L’intervento delle squadre dei Vigili del fuoco e dei tecnici dell’Arpa proseguiva per tutta la notte con l’ausilio di una squadra di Vigili del Fuoco reparto specializzato per tali eventi sopraggiunta da Marghera (VE).

Il prefetto Michele di Bari prendeva immediati contatti con il sindaco di Savignano, con il Comandante provinciale dei Vigili del Fuoco, recatosi sul posto, e con il Direttore Generale dell’Azienda Usl per gli aspetti sanitari dell’emergenza, mentre militari dell’Arma dei Carabinieri e operatori della Polizia municipale venivano impiegati per le operazioni di controllo e di vigilanza nell’area che veniva interdetta alle persone estranee alla gestione dell’evento.

Su impulso del Prefetto, sul posto si teneva una riunione operativa alla quale partecipavano tutte le componenti presenti sul posto interessate all’evento nella quale venivano disposte e concordate tutte le misure idonee alla salvaguardia della pubblica e privata incolumità fino alla cessazione dell’emergenza ed alla bonifica dei luoghi.

Tra queste la capillare informazione alla popolazione sui comportamenti da osservare, la chiusura temporanea di un asilo nido prossimo alla zona della perdita di ammoniaca, la sospensione dell’attività delle aziende presenti nella zona per un raggio di circa 500 metri e la predisposizione di un costante monitoraggio da parte dei tecnici ambientali e dei sanitari.

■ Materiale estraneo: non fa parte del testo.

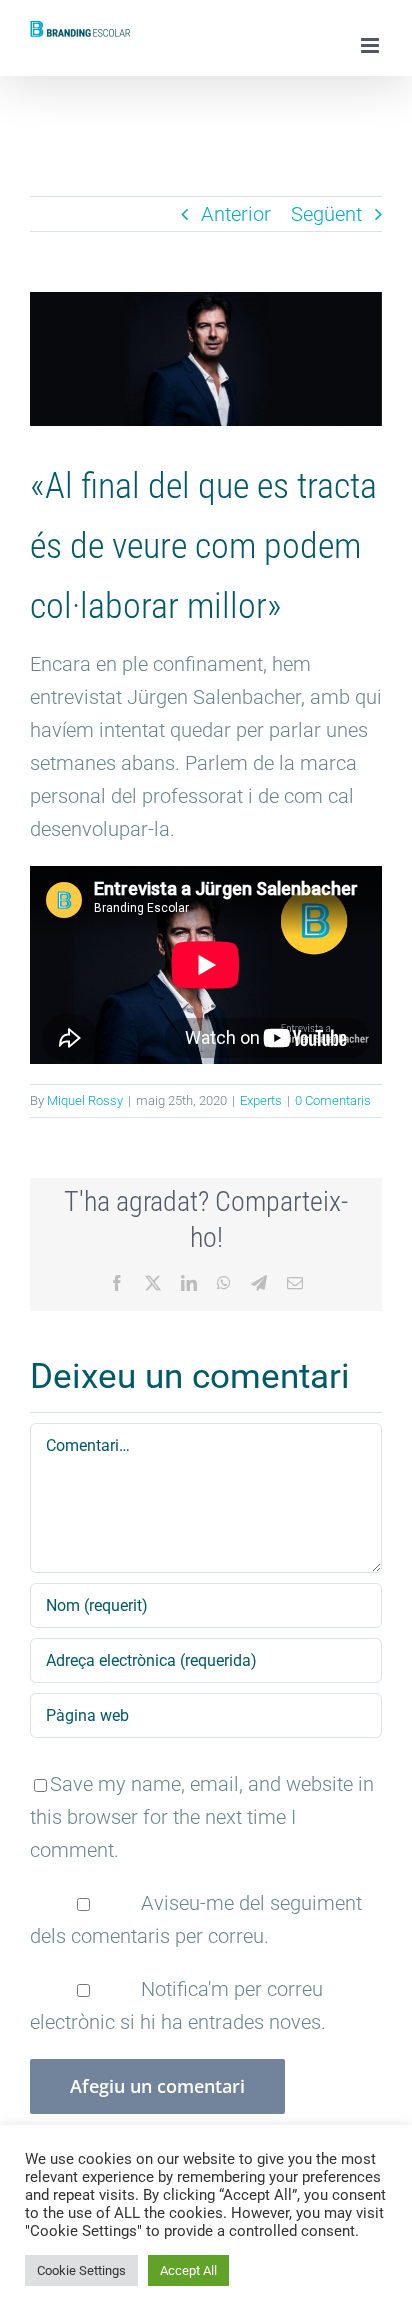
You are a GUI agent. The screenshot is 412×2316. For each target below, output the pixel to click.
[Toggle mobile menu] (371, 45)
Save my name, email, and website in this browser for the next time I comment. (202, 1817)
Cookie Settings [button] (81, 2270)
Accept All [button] (188, 2270)
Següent (326, 214)
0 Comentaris (333, 1100)
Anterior (236, 214)
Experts (261, 1100)
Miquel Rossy (85, 1100)
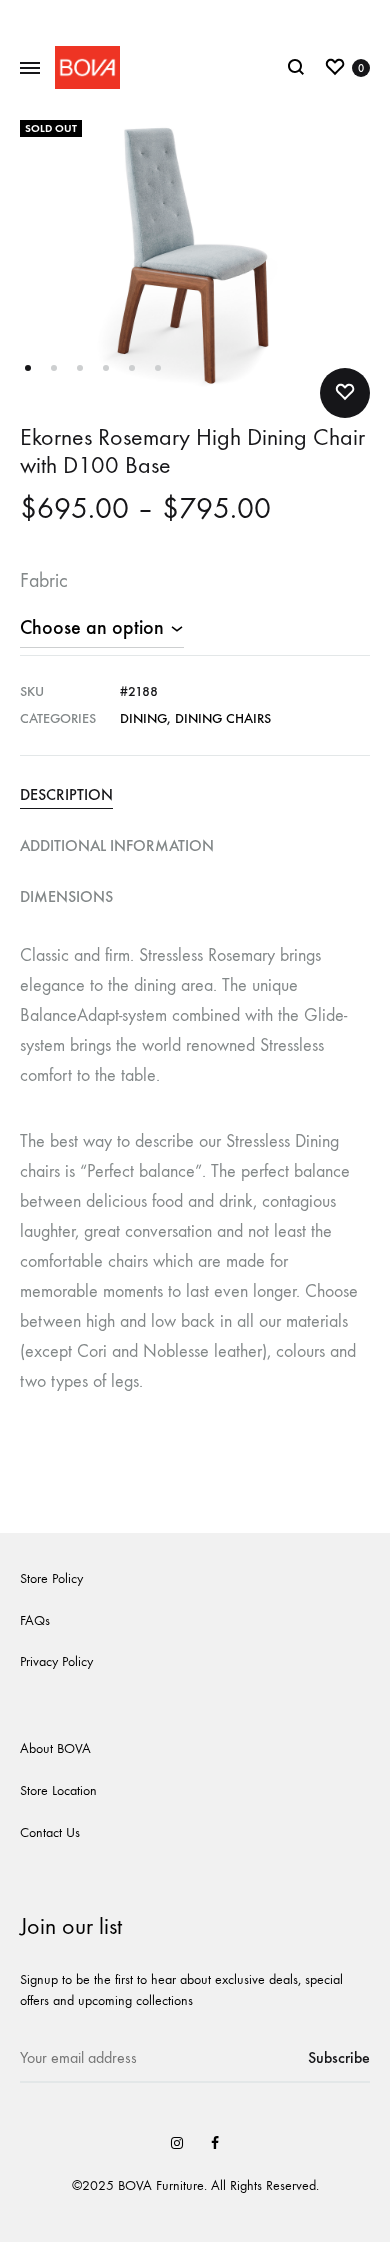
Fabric (44, 580)
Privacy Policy (56, 1661)
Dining (143, 718)
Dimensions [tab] (66, 896)
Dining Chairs (223, 718)
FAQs (35, 1620)
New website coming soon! (195, 17)
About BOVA (55, 1748)
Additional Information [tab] (117, 845)
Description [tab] (66, 794)
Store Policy (51, 1578)
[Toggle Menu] (30, 69)
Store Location (58, 1790)
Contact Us (50, 1832)
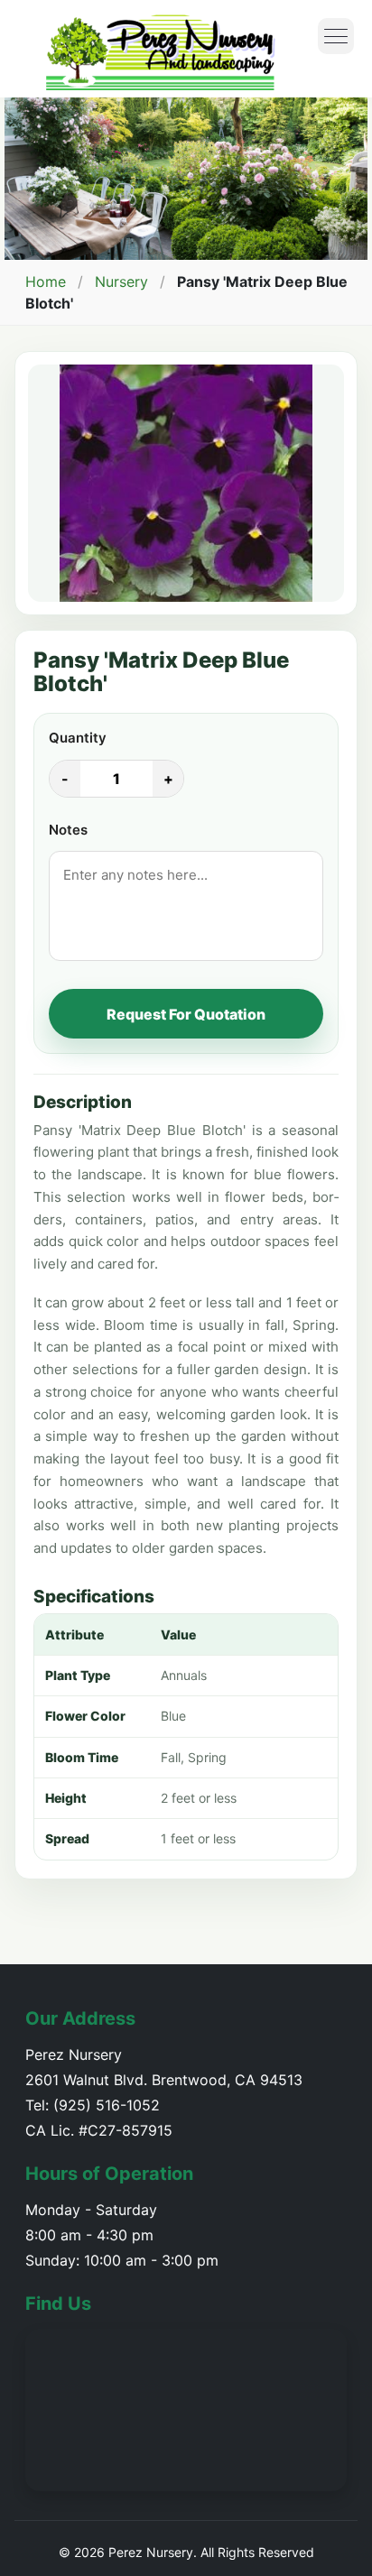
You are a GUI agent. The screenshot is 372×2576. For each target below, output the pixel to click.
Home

Dopo i rilievi strumentali effettuati dai Vigili del Fuoco e dai tecnici dell’ARPA, che accertavano una concentrazione significativa, anche se non elevata di sostanza, grazie anche alla direzione ed alla intensità del vento, veniva altresì deciso di posizionare 4 campionatori passivi in prossimità del ricettore più sensibile per garantire la continuativa verifica circa la dispersione nell’aria del prodotto

Inoltre veniva allestita una struttura destinata ad ospitare eventuali sfollati il cui utilizzo non si rendeva necessario e veniva attivato il Centro Operativo Comunale di Protezione Civile. Il soccorso sanitario veniva garantito da sei unità appartenenti alla centrale operativa 118 Modena soccorso. Le attività della gestione dell’emergenza proseguivano per tuta la notte e nella giornata odierna sono in corso le operazioni di bonifica del sito.